The one thing I know about the family is that they have always been emotionally strong, so I am confident that they will get through this (as they have been already during Jenn's struggle). It just saddens me that they even have to. 😢
Tuesday, May 22, 2018
A dark day
This has been a terrible week.
I have been terribly saddened and my heart has been breaking this past week for family members, and dear friends that I consider family.
First, I received word about a week ago that my young cousin Jennifer, who has been battling breast cancer for 6 years, was brought into hospice care. We knew it was inevitable, but it is a reality that we hoped we'd never face. While she is my cousin and I love her dearly, I can only imagine what her immediate family is going through. A husband, two young girls, two older brothers, a dad, and a mom with whom her relationship has always been as tight as a mother/daughter relationship could possibly be. She has been by Jenn's side more often than not during this long battle. Now she has to say goodbye to her baby. How can any parent be expected to do that?

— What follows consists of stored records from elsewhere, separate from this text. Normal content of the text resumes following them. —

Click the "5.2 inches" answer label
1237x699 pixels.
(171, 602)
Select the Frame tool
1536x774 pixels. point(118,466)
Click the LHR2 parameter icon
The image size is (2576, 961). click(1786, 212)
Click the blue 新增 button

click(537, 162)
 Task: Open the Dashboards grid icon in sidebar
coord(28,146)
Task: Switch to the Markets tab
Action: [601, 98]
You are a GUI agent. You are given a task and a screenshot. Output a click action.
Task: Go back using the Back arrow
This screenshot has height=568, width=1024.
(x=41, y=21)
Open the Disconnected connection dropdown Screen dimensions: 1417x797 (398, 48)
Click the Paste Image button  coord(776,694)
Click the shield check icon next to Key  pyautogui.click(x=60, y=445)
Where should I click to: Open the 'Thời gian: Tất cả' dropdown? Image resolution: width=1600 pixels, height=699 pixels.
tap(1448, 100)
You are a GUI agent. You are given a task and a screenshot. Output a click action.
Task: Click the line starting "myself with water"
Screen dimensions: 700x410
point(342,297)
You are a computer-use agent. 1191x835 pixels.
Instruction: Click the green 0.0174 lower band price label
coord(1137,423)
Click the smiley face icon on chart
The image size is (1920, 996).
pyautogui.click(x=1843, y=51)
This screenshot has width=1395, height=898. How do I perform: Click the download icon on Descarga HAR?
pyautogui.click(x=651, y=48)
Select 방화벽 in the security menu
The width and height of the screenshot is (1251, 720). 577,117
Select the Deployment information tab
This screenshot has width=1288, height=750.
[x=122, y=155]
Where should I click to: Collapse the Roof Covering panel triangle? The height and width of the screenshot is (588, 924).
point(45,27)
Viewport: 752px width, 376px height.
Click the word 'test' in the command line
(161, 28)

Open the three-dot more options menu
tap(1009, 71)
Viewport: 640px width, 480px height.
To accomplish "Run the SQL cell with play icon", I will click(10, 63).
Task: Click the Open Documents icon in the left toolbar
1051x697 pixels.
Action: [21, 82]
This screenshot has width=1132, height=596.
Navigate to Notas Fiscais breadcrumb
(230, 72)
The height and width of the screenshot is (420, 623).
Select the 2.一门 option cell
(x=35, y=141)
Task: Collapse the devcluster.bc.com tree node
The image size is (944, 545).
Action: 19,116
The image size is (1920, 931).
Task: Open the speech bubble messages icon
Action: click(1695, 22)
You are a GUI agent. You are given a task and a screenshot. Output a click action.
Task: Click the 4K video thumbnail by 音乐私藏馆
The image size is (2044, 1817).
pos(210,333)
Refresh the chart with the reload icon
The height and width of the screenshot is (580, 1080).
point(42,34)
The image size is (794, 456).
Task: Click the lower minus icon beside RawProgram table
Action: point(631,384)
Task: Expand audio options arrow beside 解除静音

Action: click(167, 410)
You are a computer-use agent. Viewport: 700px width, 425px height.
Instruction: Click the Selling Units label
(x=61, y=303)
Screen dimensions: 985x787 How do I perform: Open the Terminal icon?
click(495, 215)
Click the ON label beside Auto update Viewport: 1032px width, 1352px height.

As if that news wasn't bad enough, three days later I found out that my friend Ed Cook had two strokes. After a series of tests it turned out that he had end stage cancer. Within days he was put in hospice care and he passed away very early Tuesday morning. He would have turned 62 this Saturday. I still can't believe how fast that happened. I can't believe he's gone. I'm really gonna miss the big lug. He was a big softy with a gruff exterior (think real life Ralph Kramden). He loved to act curmudgeonly around his family, but anyone that knew him knew that it was a facade. I spent a lot of years being very close to the Cook family, to the point where I did and still do consider them family. He used to always say that one day he was just going to disappear where no one would find him. For the twenty years I knew him he was saying that. He wasn't going anywhere. His family needed him, and he needed them. He loved Donna, his wife of 38 years, and while he might form a look of mock-disgust on his face to anyone who made that claim, he never denied it. I always said they were made for each other.
He used to jokingly say that he hated kids (usually when they were being annoying and loud), but there was no hiding that he truly loved his. On Father's Day on facebook he would post pictures of his kids as his "pride and joy" and the reason he celebrates the day.
He and his daughter Kara tended to lock horns, mainly because she is, as Donna would say, "picked right out of his ass," but I know from conversations we've had that he loved her and was proud of the woman she has become.
He had a good relationship with his son Sean. From my perspective, Sean idolized his father, and from little league, to drumming, to bowling, to learning to cook, to growing into a responsible man and then becoming a father, Ed was indeed extremely proud of Sean.
Then Olivia, his granddaughter, came along, and it was over, Johnny. The curmudgeon that was going to go out for the proverbial pack of cigarettes, the guy who "hates" kids, all gone. His profile picture, his background picture...all about Olivia. I saw him several months ago in Shop Rite of Rockaway (last time I saw him, in fact), and he was all about Olivia, and how he was looking forward to moving out to Spokane and having his family all together again. I'm actually kind of glad that the last time I saw him he had a positive outlook on life. Though in a way it makes this turn of events all the more sad.
He always lived up to his last name. That is to say that he was a damn good cook (and he'd be the first to tell you that). I'll always think of him when I make chili, which he inspired me to learn to do.
He was a good cook and a good Cook. I really am going to miss him. It truly is a dark day.
Rest in peace, my friend.
To all my family and friends involved in these two sorrowful events, I am so sorry you all have to go through this. My heart is breaking and my thoughts and love go out to all of you.